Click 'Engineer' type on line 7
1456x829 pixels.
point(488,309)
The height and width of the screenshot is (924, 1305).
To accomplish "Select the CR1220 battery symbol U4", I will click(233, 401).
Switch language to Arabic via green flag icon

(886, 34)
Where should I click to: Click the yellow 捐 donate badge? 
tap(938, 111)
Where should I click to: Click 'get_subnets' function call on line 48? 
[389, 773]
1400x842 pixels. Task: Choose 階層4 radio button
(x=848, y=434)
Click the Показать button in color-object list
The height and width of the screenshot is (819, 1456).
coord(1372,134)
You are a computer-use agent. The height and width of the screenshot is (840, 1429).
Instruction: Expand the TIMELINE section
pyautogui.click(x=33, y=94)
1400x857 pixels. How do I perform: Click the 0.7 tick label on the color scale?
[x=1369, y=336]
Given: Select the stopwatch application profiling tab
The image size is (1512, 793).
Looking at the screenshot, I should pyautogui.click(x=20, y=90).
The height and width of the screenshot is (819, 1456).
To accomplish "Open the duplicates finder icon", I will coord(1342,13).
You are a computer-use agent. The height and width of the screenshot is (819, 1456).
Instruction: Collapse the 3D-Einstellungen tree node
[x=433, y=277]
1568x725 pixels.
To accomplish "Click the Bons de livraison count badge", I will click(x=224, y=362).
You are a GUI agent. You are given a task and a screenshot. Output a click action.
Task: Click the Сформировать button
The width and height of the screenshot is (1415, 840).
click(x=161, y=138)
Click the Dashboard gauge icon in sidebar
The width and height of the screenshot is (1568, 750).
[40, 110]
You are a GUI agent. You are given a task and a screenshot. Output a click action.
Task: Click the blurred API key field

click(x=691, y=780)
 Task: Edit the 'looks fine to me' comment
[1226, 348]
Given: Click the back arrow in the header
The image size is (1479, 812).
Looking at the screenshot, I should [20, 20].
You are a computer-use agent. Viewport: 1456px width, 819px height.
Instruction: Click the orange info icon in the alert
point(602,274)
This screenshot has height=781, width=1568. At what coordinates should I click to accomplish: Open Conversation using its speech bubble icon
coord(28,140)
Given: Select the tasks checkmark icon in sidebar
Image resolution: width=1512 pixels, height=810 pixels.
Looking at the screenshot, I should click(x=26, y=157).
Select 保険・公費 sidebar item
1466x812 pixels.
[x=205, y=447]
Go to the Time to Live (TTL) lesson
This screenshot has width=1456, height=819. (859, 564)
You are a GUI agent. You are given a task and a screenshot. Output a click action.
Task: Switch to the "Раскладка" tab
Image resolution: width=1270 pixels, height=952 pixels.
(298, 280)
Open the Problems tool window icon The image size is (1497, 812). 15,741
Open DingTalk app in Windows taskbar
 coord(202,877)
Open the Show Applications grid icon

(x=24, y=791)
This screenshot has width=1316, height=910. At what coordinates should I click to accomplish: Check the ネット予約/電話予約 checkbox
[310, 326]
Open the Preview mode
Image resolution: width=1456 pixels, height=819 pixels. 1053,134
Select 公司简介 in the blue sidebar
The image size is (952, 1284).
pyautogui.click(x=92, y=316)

● ASSIGNMENT
Find the word "computer" in the entries and show each line where it is found.

● RESPONSE
You are a computer-use agent. The height and width of the screenshot is (840, 1429).
You are a computer-use agent. The height and width of the screenshot is (819, 1456).
You are a computer-use agent. Viewport: 1456px width, 819px height.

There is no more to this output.